Tuesday, May 25, 2004

‘Lukewarm’ Is the Wrong Temperature

In the wake of a recent reiteration of Catholic teaching with regard to abuses of the sacrament of Holy Eucharist, there has been a flurry of commentary from bishops. Not all of it, in case you haven’t noticed, is encouraging.

Cardinal Theodore McCarrick of Washington, D.C., has made no bones about what he would do if a rabid pro-abortion Catholic approached him for Holy Eucharist – he would give the body of Christ to this individual. No question about it. In fact, he has recently stated, “I have not gotten to the stage where I am comfortable in denying the Eucharist.”

Comfortable? What kind of a notion is that? What do you mean, comfortable? Don’t we all remember how Catholics got the miracle of Holy Eucharist in the first place? It had little to do with comfort. It had everything to do with Christ suffering undeniable pain as he hung on the cross for three hours before He died. Comfortable?

Christians are called by Christ to follow Him, to imitate Him; and that can mean being very uncomfortable – particularly in the midst of a godless, secular culture.

And if you're still missing the point, there is the statement Pope John Paul II made just last year, in his encyclical Ecclesia de Eucharistia:

“The judgment of one's state of grace obviously belongs only to the person involved, since it is a question of examining one's conscience.
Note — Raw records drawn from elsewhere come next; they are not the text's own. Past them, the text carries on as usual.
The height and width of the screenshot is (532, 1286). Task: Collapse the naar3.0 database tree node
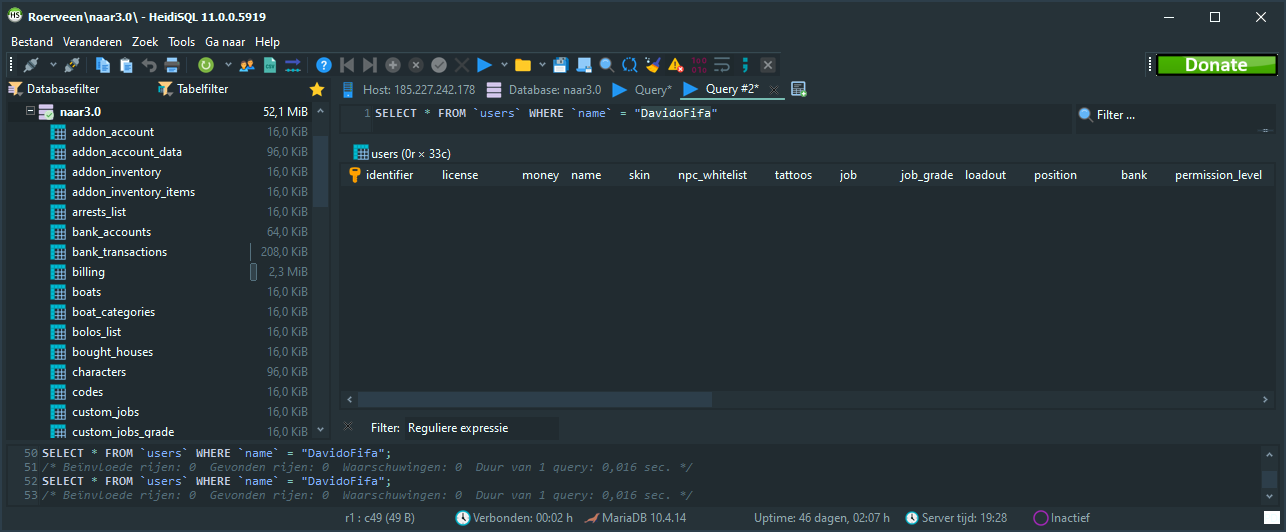29,112
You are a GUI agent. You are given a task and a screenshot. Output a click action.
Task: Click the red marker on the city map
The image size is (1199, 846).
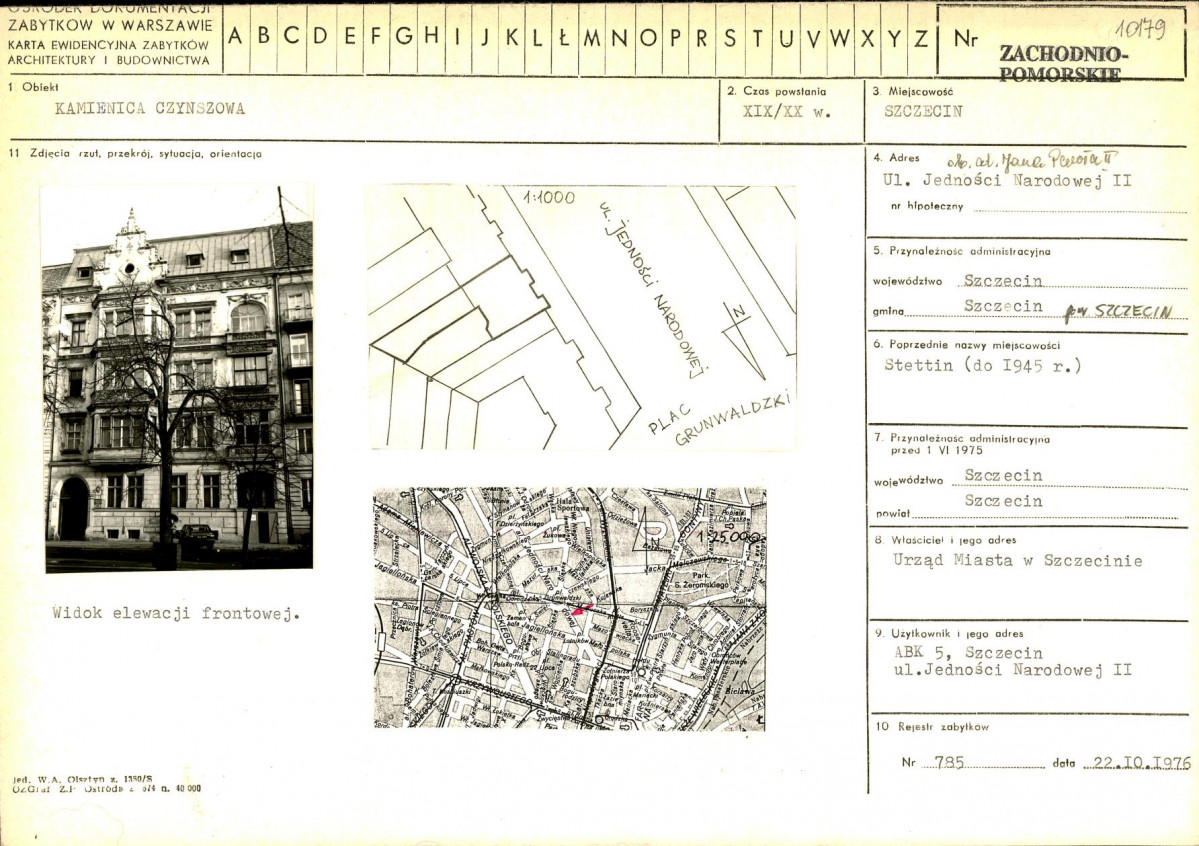click(x=582, y=608)
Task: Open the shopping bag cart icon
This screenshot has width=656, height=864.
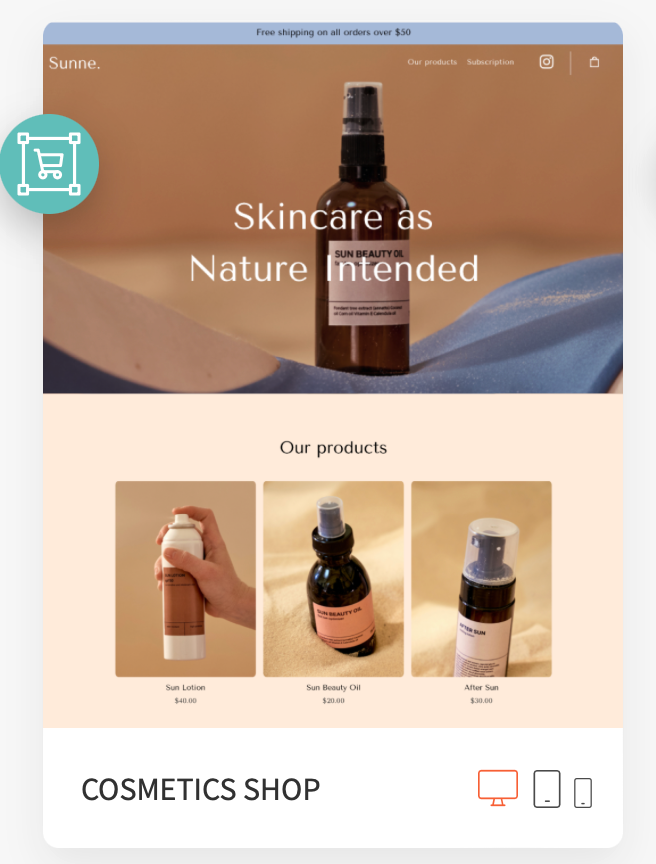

However, in cases of outward conduct which is seriously, clearly and steadfastly contrary to the moral norm, the Church, in her pastoral concern for the good order of the community and out of respect for the sacrament, cannot fail to feel directly involved. The Code of Canon Law [915] refers to this situation of a manifest lack of proper moral disposition when it states that those who “obstinately persist in manifest grave sin” are not to be admitted to Eucharistic Communion.
Commentary by Judie Brown here.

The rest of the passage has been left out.